Couples, untouching, gyrated to the pulsations that came from a small platform where five young men, wielding guitars like sub-machine guns, thrust phrases over and over at the tumescent mob. Polo necks and beards became confused. Girls in cotton sweat shirts and tight jeans waggled their behinds and flung their manes of hair forward with screams. The foyer cage of glass looked in on this tank of trapped fish, and shark Leo prowled up and down the black and white tiles until a pink-sequinned girl sidled out of a pouffe booth and attended to him. There were mobiles of harmless artiness, unframed nudes, lots of potted cotton palms and rubber plants, and a whole wall of hand-printed anemone, mollusc, stone-fish (hoped Varga), trochus, nautilus and conch.
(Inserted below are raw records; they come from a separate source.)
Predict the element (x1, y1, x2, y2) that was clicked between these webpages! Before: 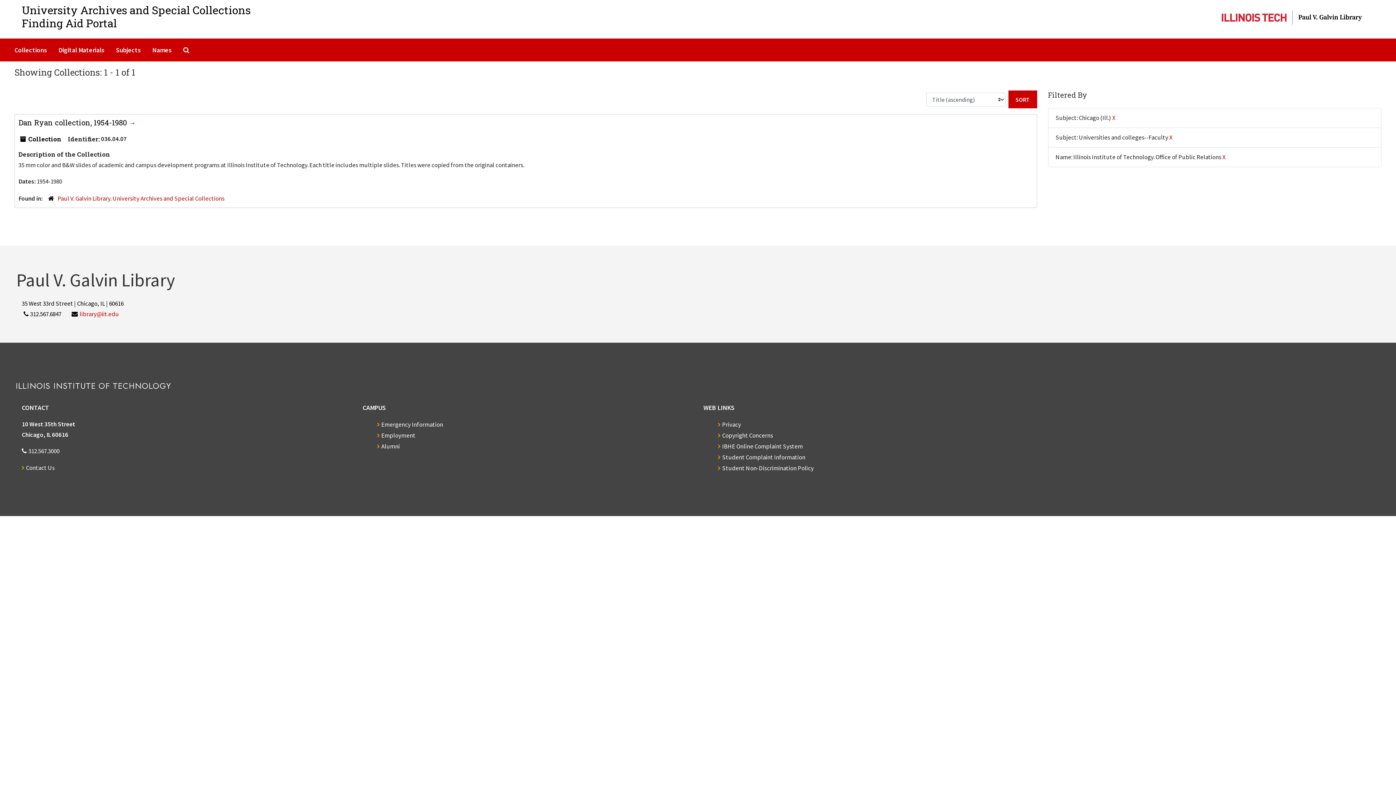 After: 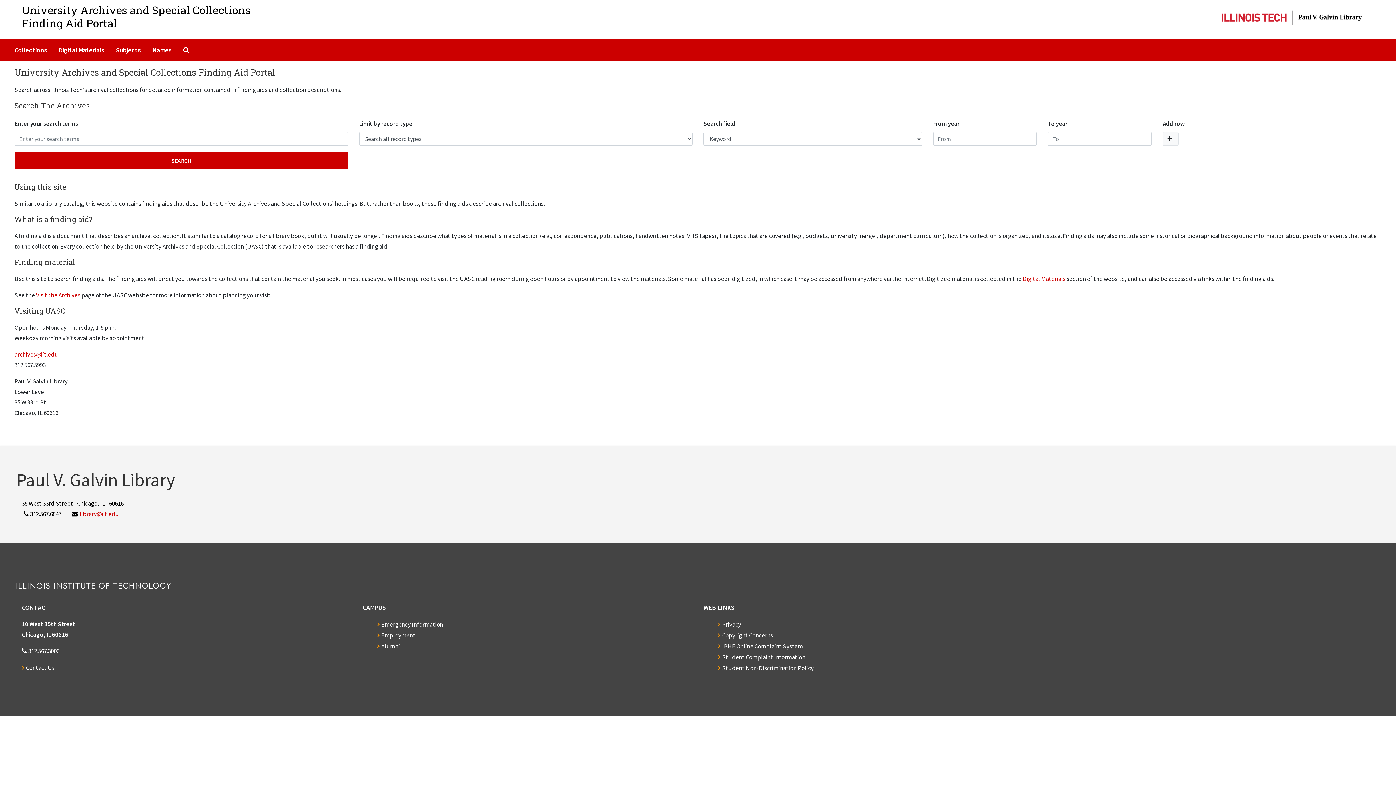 Action: bbox: (16, 386, 170, 394)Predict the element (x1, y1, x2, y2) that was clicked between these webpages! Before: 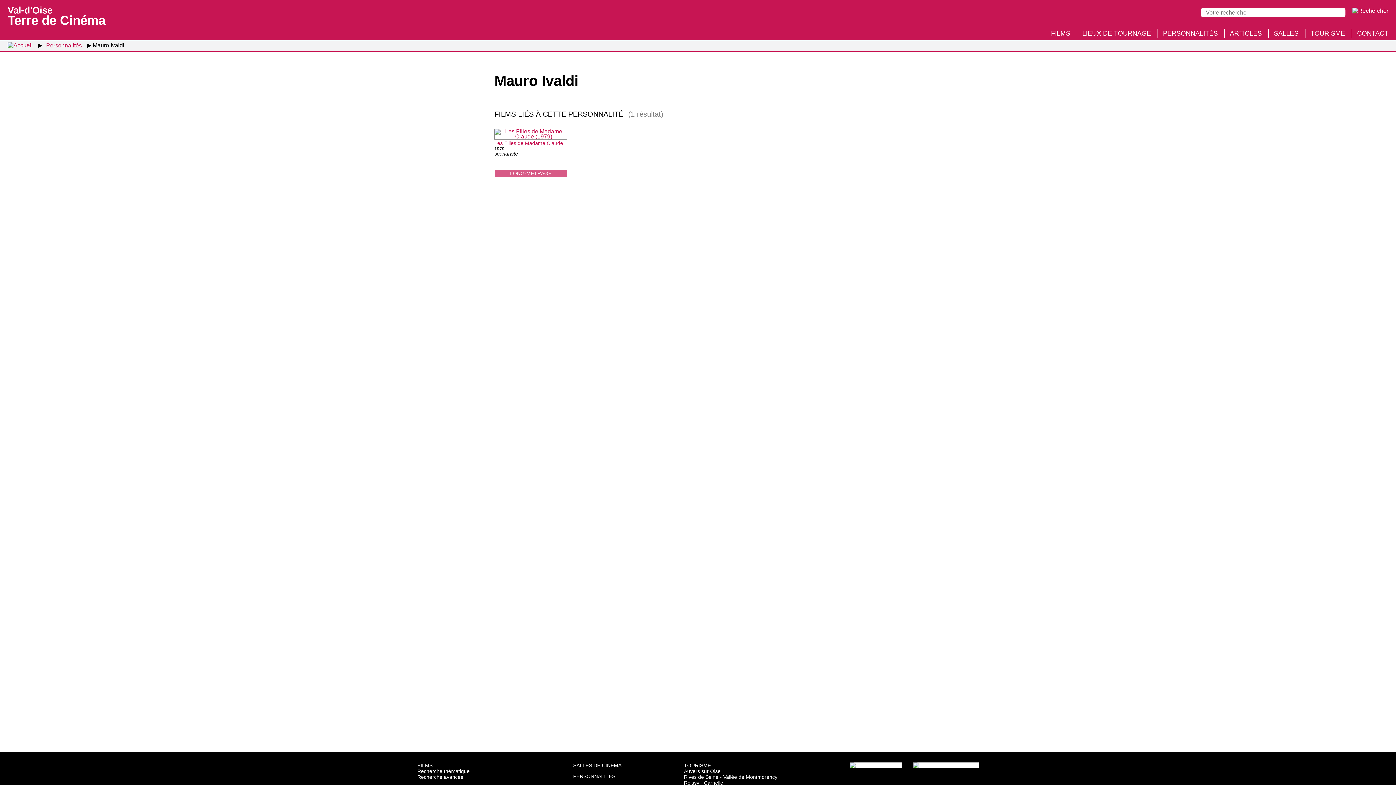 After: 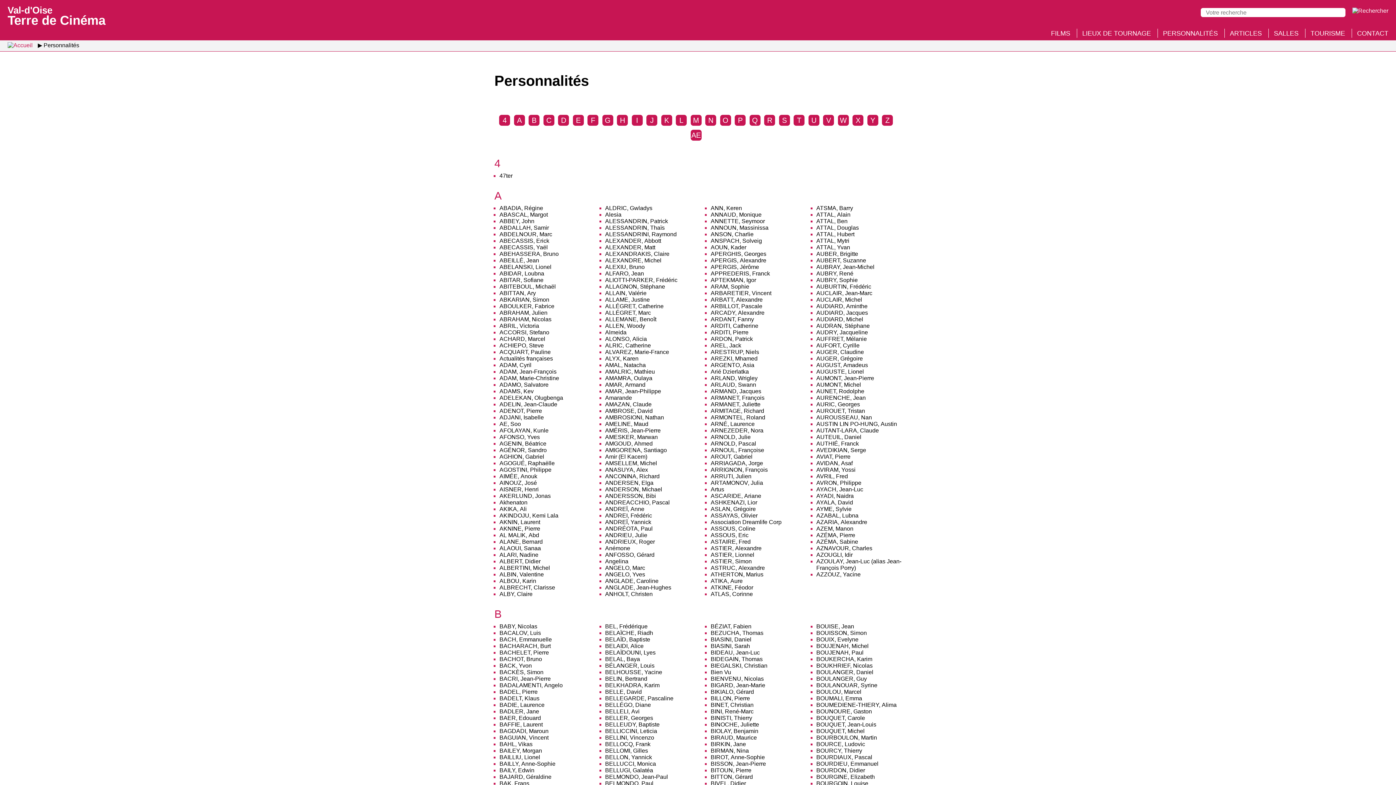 Action: bbox: (43, 40, 84, 49) label: PersonnalitésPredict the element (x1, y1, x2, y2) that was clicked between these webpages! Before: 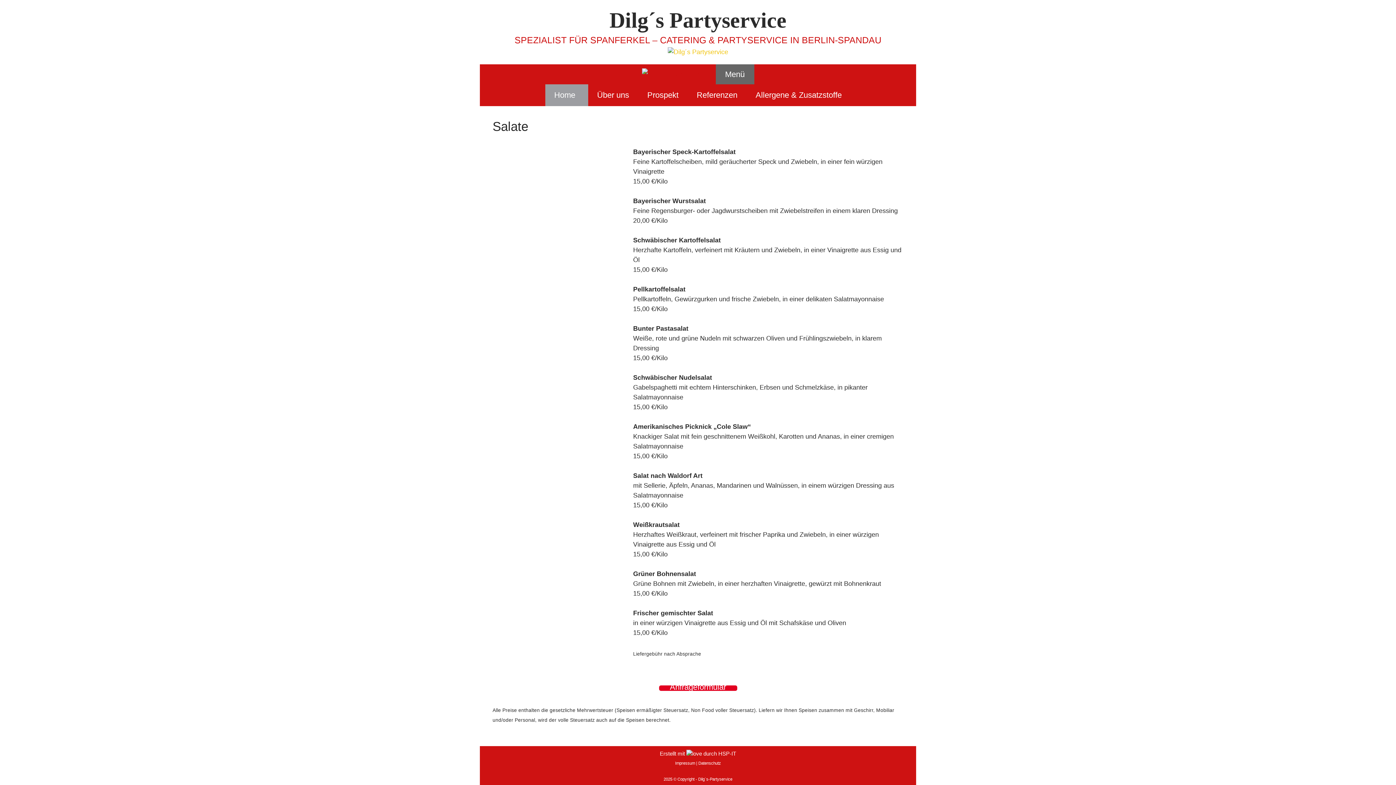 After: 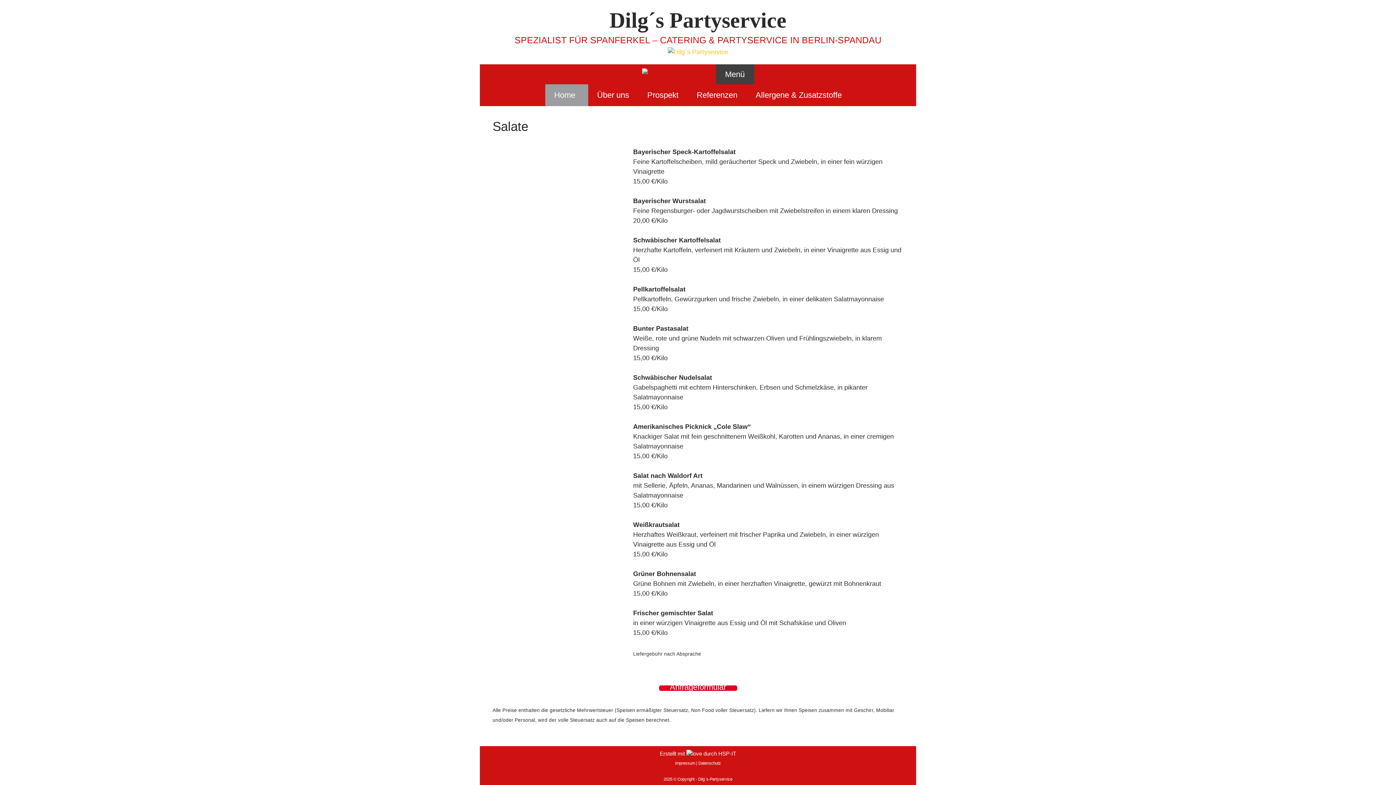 Action: label: Menü bbox: (715, 64, 754, 84)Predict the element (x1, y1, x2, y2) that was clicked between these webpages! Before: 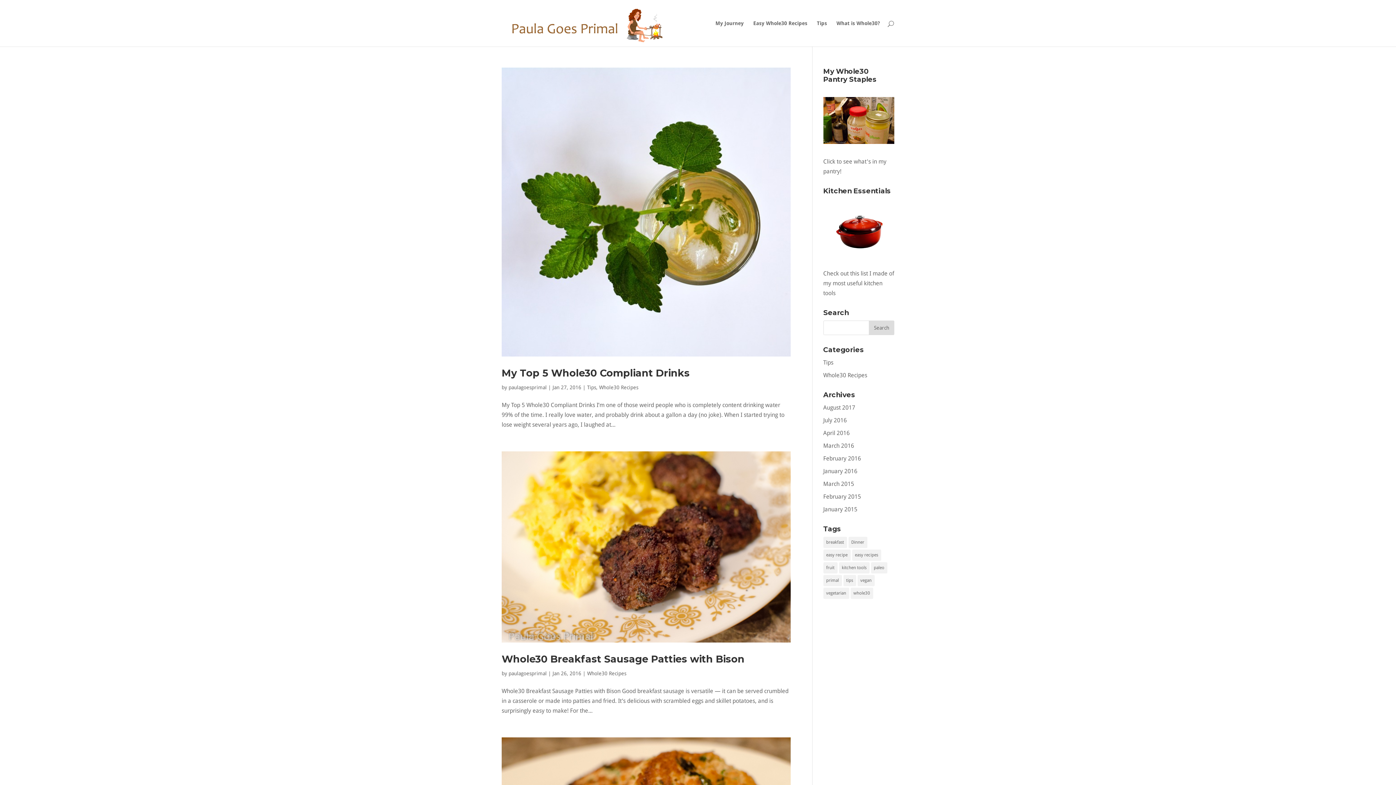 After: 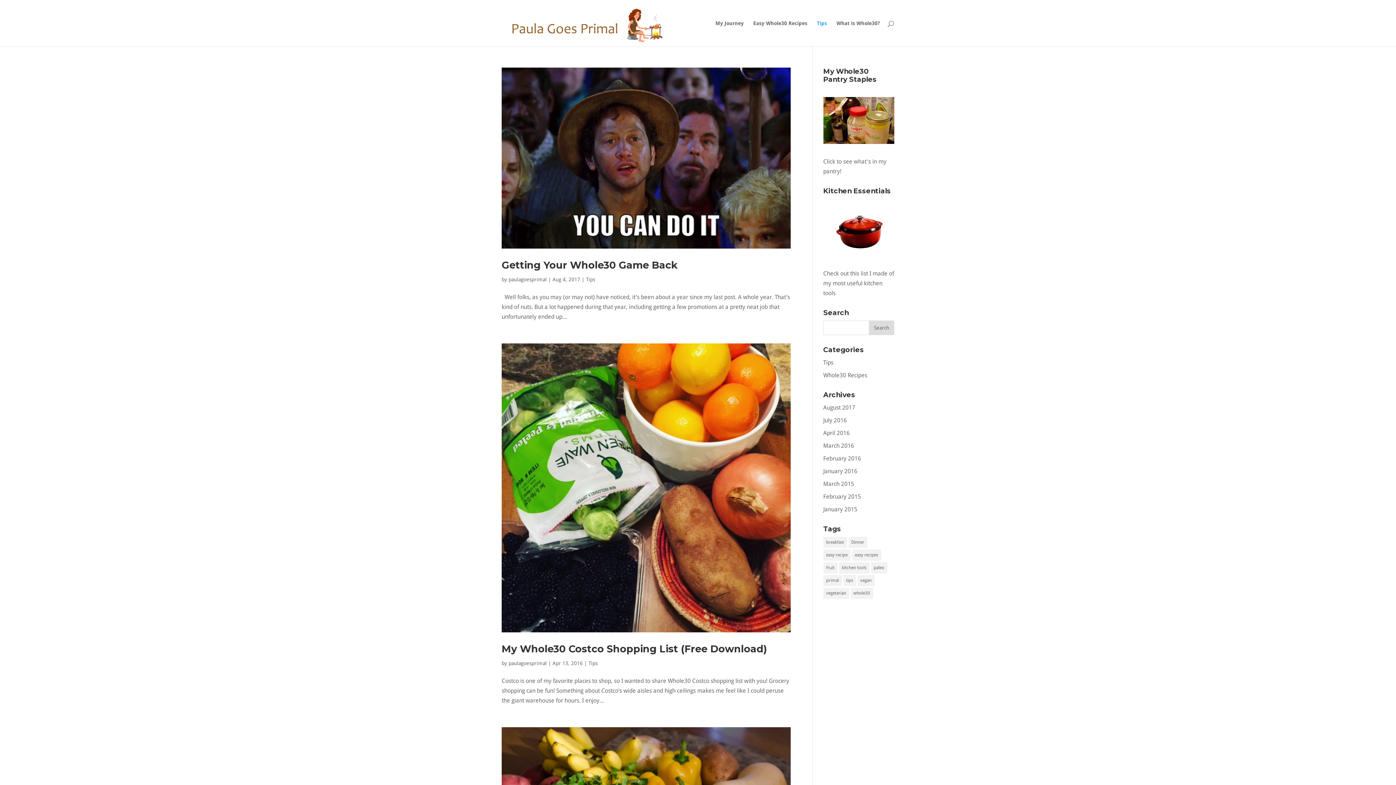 Action: bbox: (587, 384, 596, 390) label: Tips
Moodily he sat at a side table and forked up oysters, stirred up an entrée of mussels in a thin wine sauce. No one looked at him. He was too old. There raged about him adolescence with its hair bleached, straightened, thudding and thumping to the music. The guitarists vanished. A spaghetti-tube pianist hit the stage while the girls went mad, screaming before and after he began to play, stroking imperfect minor chords in beguine time. Cameo faces swayed behind curtains of hair. Surfie boys moved with the undulating ease of those who have been on top of the world. Leo attempted to hook on to one submissive eye, but they glazed, swept past, and under his fishy breath Leo cursed.

I've got you tender my skin
, the pianist crooned in a rich fruitcake voice.
I got you deep in the heart of me
 . . . somewhere close by in the pearl-grey smoke fuzz a girl-kid squealed. Lordy, thought Varga half-turning and seeing the face, the jeans. Not here. Not again. . . .
simply a part of me
. . . . Drool, drool, and another squeal from the rear and half a
dozen swaying youngsters let loose, pushing through the late fad bead-craze curtains.